[DOCUMENT SEGMENT — start]
One more family joined the ongoing sit-in against the PKK terror group in southeastern Turkey on Saturday.

Families of children abducted or forcibly recruited by the PKK terror group have been protesting for more than a year in the Diyarbakir province, calling on their children to lay down arms and surrender to authorities.

The protest outside the office of the Peoples’ Democratic Party (HDP), which the government accuses of having links to the PKK, was started by three mothers on Sept. 3, 2019.

Cavres Durak, who came from the eastern Van province to join the sit-in, said her daughter, Zuhrete, was just 11 years old when she was abducted by the terror group.

Durak said her daughter was kidnapped from Van seven years ago and she has had no contact with her ever since.

“I want the HDP to give me back my daughter. They took my daughter; who else can take her? I raised my daughter in poverty. I will not leave until she returns,” she said.

“Come back, my daughter. Do not be afraid. Your mother and father are suffering; come if you see me.”

Zuhrete’s father said his daughter would never have done this on her own.

“She was just a small child, she was deceived,” he said.

“The pain of losing a child is too much. We will continue our protest until the end.”

The girl’s brother said Zuhrete was misled and deceived at school and taken to the mountains.

Families at the sit-in extended condolences to Interior Minister Suleyman Soylu over the death of his mother, Servet, who passed away at an Istanbul hospital on Saturday.

So far, at least 24 families have been reunited with their children, who fled the terror group and surrendered to Turkish security forces.

Offenders who are linked to terrorist groups and surrender are eligible for possible sentence reductions under a repentance law in Turkey.

In its more than 35-year terror campaign against Turkey, the PKK – listed as a terrorist organization by Turkey, the US, and the EU – has been responsible for the deaths of at least 40,000 people, including women, children, and infants.
[DOCUMENT SEGMENT — finish]
[DATA FOR REVIEW — start]
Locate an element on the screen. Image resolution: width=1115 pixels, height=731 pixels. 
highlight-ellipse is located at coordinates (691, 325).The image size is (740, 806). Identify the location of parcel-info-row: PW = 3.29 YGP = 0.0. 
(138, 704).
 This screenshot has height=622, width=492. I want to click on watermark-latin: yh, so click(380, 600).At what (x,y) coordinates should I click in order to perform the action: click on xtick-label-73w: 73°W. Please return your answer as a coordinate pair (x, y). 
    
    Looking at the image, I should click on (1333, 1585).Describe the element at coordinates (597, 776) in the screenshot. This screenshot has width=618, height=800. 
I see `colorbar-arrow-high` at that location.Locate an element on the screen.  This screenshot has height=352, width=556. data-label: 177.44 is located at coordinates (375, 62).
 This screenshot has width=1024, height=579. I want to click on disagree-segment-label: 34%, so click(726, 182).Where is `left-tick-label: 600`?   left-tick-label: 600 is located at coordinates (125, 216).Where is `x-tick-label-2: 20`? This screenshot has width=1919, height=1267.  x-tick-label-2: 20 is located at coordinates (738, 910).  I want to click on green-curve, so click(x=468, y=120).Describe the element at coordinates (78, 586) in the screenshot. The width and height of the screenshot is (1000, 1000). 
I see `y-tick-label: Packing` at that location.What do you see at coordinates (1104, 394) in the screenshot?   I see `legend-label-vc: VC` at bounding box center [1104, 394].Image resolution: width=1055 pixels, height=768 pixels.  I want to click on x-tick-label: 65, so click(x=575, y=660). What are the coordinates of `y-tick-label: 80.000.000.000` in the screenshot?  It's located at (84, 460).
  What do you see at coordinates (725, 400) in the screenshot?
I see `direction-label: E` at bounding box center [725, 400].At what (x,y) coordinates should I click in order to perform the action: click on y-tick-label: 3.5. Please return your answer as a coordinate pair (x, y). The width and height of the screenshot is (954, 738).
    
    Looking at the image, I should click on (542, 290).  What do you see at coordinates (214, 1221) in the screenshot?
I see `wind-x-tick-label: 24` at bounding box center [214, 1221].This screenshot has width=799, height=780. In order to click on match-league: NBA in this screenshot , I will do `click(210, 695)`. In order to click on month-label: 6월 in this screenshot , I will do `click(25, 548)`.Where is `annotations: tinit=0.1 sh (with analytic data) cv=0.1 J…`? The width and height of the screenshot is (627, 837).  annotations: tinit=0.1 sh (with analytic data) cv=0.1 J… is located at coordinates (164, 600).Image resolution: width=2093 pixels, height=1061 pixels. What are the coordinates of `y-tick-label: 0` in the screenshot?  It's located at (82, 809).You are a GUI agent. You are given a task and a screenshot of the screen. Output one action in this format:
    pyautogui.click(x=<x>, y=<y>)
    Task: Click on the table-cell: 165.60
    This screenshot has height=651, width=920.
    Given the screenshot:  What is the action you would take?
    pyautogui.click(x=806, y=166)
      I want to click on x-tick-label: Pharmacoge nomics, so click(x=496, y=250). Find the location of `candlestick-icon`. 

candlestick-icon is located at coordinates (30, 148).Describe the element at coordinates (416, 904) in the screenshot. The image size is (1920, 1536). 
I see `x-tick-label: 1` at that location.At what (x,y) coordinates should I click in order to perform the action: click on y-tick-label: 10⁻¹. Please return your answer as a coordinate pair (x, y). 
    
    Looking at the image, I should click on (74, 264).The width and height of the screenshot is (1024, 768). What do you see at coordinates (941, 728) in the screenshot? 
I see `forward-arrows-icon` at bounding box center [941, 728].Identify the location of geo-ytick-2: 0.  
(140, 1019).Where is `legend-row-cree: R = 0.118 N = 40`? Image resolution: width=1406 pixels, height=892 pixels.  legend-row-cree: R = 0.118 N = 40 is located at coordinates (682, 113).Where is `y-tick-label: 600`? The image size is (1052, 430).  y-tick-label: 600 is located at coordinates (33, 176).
[DATA FOR REVIEW — finish]
WHAT YOU NEED TO DO ::
1) Write out the part of the article on the Diyarbakir sit-in from "One more family" up to and including "the terror group.".
2) Answer these questions from the article on the Diyarbakir sit-in:
(a) Who started the protest outside the HDP office, and on what date?
(b) How old was Zuhrete when she was abducted?
(c) How many families have been reunited with their children so far?

COMPLETED EXERCISE ::
1)
One more family joined the ongoing sit-in against the PKK terror group in southeastern Turkey on Saturday.

Families of children abducted or forcibly recruited by the PKK terror group have been protesting for more than a year in the Diyarbakir province, calling on their children to lay down arms and surrender to authorities.

The protest outside the office of the Peoples’ Democratic Party (HDP), which the government accuses of having links to the PKK, was started by three mothers on Sept. 3, 2019.

Cavres Durak, who came from the eastern Van province to join the sit-in, said her daughter, Zuhrete, was just 11 years old when she was abducted by the terror group.

2)
(a) Three mothers, on Sept. 3, 2019.
(b) 11 years old.
(c) At least 24.